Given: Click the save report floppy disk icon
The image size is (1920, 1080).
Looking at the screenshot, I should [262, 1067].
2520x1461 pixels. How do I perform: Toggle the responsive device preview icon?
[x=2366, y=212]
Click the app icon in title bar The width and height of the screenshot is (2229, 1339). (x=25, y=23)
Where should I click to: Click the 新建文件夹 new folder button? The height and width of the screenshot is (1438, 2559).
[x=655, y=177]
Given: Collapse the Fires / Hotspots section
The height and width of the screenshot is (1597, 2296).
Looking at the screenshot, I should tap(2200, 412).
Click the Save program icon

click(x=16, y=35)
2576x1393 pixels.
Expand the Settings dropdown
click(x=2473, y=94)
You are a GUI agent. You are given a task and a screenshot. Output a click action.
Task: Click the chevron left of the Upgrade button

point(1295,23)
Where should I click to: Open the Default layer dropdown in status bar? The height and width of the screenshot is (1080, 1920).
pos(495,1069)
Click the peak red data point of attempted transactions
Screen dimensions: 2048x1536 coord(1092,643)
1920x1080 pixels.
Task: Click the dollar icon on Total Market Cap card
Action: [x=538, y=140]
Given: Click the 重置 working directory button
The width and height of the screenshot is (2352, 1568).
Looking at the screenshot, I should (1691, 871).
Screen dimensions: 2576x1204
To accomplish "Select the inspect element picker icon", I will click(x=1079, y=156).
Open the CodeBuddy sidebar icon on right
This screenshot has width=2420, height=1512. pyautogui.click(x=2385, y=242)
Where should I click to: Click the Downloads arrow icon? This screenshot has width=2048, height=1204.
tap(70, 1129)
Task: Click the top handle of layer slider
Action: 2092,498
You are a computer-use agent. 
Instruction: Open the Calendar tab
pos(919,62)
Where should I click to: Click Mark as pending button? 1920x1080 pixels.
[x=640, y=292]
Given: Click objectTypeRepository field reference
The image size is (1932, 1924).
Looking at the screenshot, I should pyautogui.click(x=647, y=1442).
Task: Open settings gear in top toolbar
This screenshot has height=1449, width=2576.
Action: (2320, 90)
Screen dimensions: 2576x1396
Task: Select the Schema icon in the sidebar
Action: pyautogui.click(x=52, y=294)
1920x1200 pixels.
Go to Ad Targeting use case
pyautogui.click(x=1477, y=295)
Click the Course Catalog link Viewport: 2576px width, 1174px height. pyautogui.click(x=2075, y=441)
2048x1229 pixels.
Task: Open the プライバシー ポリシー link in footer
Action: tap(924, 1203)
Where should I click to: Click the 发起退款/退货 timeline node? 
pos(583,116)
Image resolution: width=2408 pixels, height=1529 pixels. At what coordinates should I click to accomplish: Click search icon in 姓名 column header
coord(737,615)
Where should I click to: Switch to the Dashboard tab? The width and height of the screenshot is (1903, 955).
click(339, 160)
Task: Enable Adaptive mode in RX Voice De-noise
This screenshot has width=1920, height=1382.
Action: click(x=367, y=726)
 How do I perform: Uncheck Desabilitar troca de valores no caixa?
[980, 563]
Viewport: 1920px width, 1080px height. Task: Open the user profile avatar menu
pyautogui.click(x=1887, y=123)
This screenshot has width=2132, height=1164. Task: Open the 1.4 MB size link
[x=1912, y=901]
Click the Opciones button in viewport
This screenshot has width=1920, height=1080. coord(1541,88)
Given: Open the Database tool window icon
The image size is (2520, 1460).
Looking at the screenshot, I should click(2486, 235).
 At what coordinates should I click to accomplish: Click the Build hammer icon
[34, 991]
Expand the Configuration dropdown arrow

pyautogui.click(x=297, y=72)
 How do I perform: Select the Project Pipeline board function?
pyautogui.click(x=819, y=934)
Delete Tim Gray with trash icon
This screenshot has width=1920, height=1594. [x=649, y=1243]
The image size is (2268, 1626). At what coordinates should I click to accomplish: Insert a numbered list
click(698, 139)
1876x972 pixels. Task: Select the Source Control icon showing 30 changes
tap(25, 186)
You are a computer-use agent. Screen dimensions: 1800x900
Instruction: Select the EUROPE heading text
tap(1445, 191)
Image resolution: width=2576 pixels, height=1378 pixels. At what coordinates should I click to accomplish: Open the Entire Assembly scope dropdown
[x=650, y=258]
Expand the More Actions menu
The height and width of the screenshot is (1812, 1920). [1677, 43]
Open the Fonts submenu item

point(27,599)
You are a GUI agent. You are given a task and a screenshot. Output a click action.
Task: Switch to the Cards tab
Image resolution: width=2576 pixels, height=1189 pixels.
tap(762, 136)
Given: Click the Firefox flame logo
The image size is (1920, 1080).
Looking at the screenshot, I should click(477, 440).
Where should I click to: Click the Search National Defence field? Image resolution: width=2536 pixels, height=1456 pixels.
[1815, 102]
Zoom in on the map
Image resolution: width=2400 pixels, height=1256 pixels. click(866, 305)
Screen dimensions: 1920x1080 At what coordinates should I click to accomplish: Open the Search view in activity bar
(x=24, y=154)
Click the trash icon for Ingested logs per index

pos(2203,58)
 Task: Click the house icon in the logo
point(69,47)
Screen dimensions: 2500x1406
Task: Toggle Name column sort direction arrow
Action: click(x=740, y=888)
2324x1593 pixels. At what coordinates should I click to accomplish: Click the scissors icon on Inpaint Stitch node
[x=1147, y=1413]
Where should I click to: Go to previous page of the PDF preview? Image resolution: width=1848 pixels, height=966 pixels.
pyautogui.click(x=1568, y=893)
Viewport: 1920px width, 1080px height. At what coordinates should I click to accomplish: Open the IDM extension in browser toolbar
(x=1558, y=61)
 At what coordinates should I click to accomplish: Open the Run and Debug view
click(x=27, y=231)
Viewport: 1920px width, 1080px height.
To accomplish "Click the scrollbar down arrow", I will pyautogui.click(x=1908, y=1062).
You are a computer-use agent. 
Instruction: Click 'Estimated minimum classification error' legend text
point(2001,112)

# # # #

### What is required
In full and word for word, set down the records shown above.

### Problem solution
Given: Click the save report floppy disk icon
The image size is (1920, 1080).
Looking at the screenshot, I should [262, 1067].
2520x1461 pixels. How do I perform: Toggle the responsive device preview icon?
[x=2366, y=212]
Click the app icon in title bar The width and height of the screenshot is (2229, 1339). (x=25, y=23)
Where should I click to: Click the 新建文件夹 new folder button? The height and width of the screenshot is (1438, 2559).
[x=655, y=177]
Given: Collapse the Fires / Hotspots section
The height and width of the screenshot is (1597, 2296).
Looking at the screenshot, I should tap(2200, 412).
Click the Save program icon

click(x=16, y=35)
2576x1393 pixels.
Expand the Settings dropdown
click(x=2473, y=94)
You are a GUI agent. You are given a task and a screenshot. Output a click action.
Task: Click the chevron left of the Upgrade button

point(1295,23)
Where should I click to: Open the Default layer dropdown in status bar? The height and width of the screenshot is (1080, 1920).
pos(495,1069)
Click the peak red data point of attempted transactions
Screen dimensions: 2048x1536 coord(1092,643)
1920x1080 pixels.
Task: Click the dollar icon on Total Market Cap card
Action: [x=538, y=140]
Given: Click the 重置 working directory button
The width and height of the screenshot is (2352, 1568).
Looking at the screenshot, I should (1691, 871).
Screen dimensions: 2576x1204
To accomplish "Select the inspect element picker icon", I will click(x=1079, y=156).
Open the CodeBuddy sidebar icon on right
This screenshot has width=2420, height=1512. pyautogui.click(x=2385, y=242)
Where should I click to: Click the Downloads arrow icon? This screenshot has width=2048, height=1204.
tap(70, 1129)
Task: Click the top handle of layer slider
Action: 2092,498
You are a computer-use agent. 
Instruction: Open the Calendar tab
pos(919,62)
Where should I click to: Click Mark as pending button? 1920x1080 pixels.
[x=640, y=292]
Given: Click objectTypeRepository field reference
The image size is (1932, 1924).
Looking at the screenshot, I should pyautogui.click(x=647, y=1442).
Task: Open settings gear in top toolbar
This screenshot has height=1449, width=2576.
Action: (2320, 90)
Screen dimensions: 2576x1396
Task: Select the Schema icon in the sidebar
Action: pyautogui.click(x=52, y=294)
1920x1200 pixels.
Go to Ad Targeting use case
pyautogui.click(x=1477, y=295)
Click the Course Catalog link Viewport: 2576px width, 1174px height. pyautogui.click(x=2075, y=441)
2048x1229 pixels.
Task: Open the プライバシー ポリシー link in footer
Action: tap(924, 1203)
Where should I click to: Click the 发起退款/退货 timeline node? 
pos(583,116)
Image resolution: width=2408 pixels, height=1529 pixels. At what coordinates should I click to accomplish: Click search icon in 姓名 column header
coord(737,615)
Where should I click to: Switch to the Dashboard tab? The width and height of the screenshot is (1903, 955).
click(339, 160)
Task: Enable Adaptive mode in RX Voice De-noise
This screenshot has width=1920, height=1382.
Action: click(x=367, y=726)
 How do I perform: Uncheck Desabilitar troca de valores no caixa?
[980, 563]
Viewport: 1920px width, 1080px height. Task: Open the user profile avatar menu
pyautogui.click(x=1887, y=123)
This screenshot has width=2132, height=1164. Task: Open the 1.4 MB size link
[x=1912, y=901]
Click the Opciones button in viewport
This screenshot has width=1920, height=1080. coord(1541,88)
Given: Open the Database tool window icon
The image size is (2520, 1460).
Looking at the screenshot, I should click(2486, 235).
 At what coordinates should I click to accomplish: Click the Build hammer icon
[34, 991]
Expand the Configuration dropdown arrow

pyautogui.click(x=297, y=72)
 How do I perform: Select the Project Pipeline board function?
pyautogui.click(x=819, y=934)
Delete Tim Gray with trash icon
This screenshot has width=1920, height=1594. [x=649, y=1243]
The image size is (2268, 1626). At what coordinates should I click to accomplish: Insert a numbered list
click(698, 139)
1876x972 pixels. Task: Select the Source Control icon showing 30 changes
tap(25, 186)
You are a computer-use agent. Screen dimensions: 1800x900
Instruction: Select the EUROPE heading text
tap(1445, 191)
Image resolution: width=2576 pixels, height=1378 pixels. At what coordinates should I click to accomplish: Open the Entire Assembly scope dropdown
[x=650, y=258]
Expand the More Actions menu
The height and width of the screenshot is (1812, 1920). [1677, 43]
Open the Fonts submenu item

point(27,599)
You are a GUI agent. You are given a task and a screenshot. Output a click action.
Task: Switch to the Cards tab
Image resolution: width=2576 pixels, height=1189 pixels.
tap(762, 136)
Given: Click the Firefox flame logo
The image size is (1920, 1080).
Looking at the screenshot, I should click(477, 440).
Where should I click to: Click the Search National Defence field? Image resolution: width=2536 pixels, height=1456 pixels.
[1815, 102]
Zoom in on the map
Image resolution: width=2400 pixels, height=1256 pixels. click(866, 305)
Screen dimensions: 1920x1080 At what coordinates should I click to accomplish: Open the Search view in activity bar
(x=24, y=154)
Click the trash icon for Ingested logs per index

pos(2203,58)
 Task: Click the house icon in the logo
point(69,47)
Screen dimensions: 2500x1406
Task: Toggle Name column sort direction arrow
Action: click(x=740, y=888)
2324x1593 pixels. At what coordinates should I click to accomplish: Click the scissors icon on Inpaint Stitch node
[x=1147, y=1413]
Where should I click to: Go to previous page of the PDF preview? Image resolution: width=1848 pixels, height=966 pixels.
pyautogui.click(x=1568, y=893)
Viewport: 1920px width, 1080px height. At what coordinates should I click to accomplish: Open the IDM extension in browser toolbar
(x=1558, y=61)
 At what coordinates should I click to accomplish: Open the Run and Debug view
click(x=27, y=231)
Viewport: 1920px width, 1080px height.
To accomplish "Click the scrollbar down arrow", I will pyautogui.click(x=1908, y=1062).
You are a computer-use agent. 
Instruction: Click 'Estimated minimum classification error' legend text
point(2001,112)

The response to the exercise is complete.